───── TEXT EXCERPT ─────

Syria Turkey
A child whom activists said was wounded after shelling by forces loyal to Syria's President Bashar Al-Assad is treated at a makeshift hospital in the Zafaraneh neighbourhood of Homs October 13, 2012. Picture taken October 13, 2012.  Reuters/Shaam News Network

Turkey banned all Syrian passenger planes from entering its airspace on Sunday, following Syria's move to do the same, and days after intercepting a Syrian airliner carrying what it said were Russian-made munitions for the Syrian army.

Turkish Foreign Minister Ahmet Davutoglu said the decision was made because the Syrian regime, which is battling an insurgency, was "abusing" civilian flights by transporting Russian military gears destined for the Syrian ministry of defense, the Associated Press reports. Syria's government was notified of the decision on Saturday, Davutoglu said.

Meanwhile, Human Rights Watch said Sunday new evidence has emerged that Syrian government forces have dropped Russian-made cluster bombs over civilian areas in the past week. Many of the strikes were near the main highway that runs through Ma`arat al-Nu`man, the site of a major confrontation between the government and rebel forces.

───── GIVEN DATA ─────

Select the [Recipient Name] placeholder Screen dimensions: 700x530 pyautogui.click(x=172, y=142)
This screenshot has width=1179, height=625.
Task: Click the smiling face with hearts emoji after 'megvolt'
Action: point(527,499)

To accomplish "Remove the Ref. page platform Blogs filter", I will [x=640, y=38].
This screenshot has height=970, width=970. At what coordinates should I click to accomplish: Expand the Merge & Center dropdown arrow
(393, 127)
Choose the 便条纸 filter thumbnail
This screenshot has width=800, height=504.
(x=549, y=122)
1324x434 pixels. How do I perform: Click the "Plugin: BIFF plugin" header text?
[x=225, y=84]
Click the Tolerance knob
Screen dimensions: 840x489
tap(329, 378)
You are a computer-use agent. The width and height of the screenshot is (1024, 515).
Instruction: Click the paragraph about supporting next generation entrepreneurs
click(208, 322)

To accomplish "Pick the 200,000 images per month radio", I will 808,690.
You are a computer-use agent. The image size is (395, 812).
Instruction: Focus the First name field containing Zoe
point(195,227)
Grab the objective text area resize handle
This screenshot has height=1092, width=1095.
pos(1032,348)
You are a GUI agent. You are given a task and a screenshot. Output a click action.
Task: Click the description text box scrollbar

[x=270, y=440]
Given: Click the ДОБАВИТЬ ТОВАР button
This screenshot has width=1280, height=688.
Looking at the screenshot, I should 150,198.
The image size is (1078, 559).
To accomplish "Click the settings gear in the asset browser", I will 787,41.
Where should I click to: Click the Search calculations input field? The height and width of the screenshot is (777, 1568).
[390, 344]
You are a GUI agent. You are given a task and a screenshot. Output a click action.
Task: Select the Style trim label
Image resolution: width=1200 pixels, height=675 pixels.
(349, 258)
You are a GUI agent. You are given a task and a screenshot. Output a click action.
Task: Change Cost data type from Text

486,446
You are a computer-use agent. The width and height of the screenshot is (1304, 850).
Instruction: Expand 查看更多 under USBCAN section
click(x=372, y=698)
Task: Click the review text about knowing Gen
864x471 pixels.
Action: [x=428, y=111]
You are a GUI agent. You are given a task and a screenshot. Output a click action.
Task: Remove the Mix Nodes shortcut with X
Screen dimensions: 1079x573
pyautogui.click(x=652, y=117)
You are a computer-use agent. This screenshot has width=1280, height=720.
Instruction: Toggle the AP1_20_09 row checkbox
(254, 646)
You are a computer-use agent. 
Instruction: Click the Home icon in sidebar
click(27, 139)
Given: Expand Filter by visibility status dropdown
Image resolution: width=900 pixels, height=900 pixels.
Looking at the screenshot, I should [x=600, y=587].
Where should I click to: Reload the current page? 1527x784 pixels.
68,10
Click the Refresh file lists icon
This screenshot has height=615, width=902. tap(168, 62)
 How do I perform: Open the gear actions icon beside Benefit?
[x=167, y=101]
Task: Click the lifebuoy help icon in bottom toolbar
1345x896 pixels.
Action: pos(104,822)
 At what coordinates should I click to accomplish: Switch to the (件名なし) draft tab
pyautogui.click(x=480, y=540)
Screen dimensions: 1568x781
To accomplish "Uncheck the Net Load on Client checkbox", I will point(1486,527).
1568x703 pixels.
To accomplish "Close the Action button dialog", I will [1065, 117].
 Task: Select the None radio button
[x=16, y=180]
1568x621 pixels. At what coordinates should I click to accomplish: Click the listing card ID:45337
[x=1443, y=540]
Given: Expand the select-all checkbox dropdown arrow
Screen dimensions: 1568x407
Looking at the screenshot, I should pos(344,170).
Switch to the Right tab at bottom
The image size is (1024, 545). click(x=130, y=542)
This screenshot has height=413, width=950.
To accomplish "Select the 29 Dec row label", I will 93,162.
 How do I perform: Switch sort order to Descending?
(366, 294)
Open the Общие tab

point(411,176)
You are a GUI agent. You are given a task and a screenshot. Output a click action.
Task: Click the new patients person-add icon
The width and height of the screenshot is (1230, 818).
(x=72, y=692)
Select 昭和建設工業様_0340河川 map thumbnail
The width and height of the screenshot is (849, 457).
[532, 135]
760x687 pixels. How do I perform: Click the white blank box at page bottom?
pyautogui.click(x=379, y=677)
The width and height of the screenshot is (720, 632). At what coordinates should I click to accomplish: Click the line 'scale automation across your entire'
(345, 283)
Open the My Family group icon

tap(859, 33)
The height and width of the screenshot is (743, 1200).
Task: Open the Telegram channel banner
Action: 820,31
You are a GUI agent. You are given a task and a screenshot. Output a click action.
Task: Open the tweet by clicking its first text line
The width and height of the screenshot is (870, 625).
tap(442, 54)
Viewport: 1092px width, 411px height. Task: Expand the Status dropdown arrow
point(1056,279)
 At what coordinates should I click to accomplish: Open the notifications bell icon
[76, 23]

─────

** HOW TO COMPLETE THIS TASK **
According to the news report on Turkey's ban of Syrian passenger planes, on what day was Syria's government notified of the decision? The records come from a different source than the text.

** YOUR SOLUTION **
Saturday.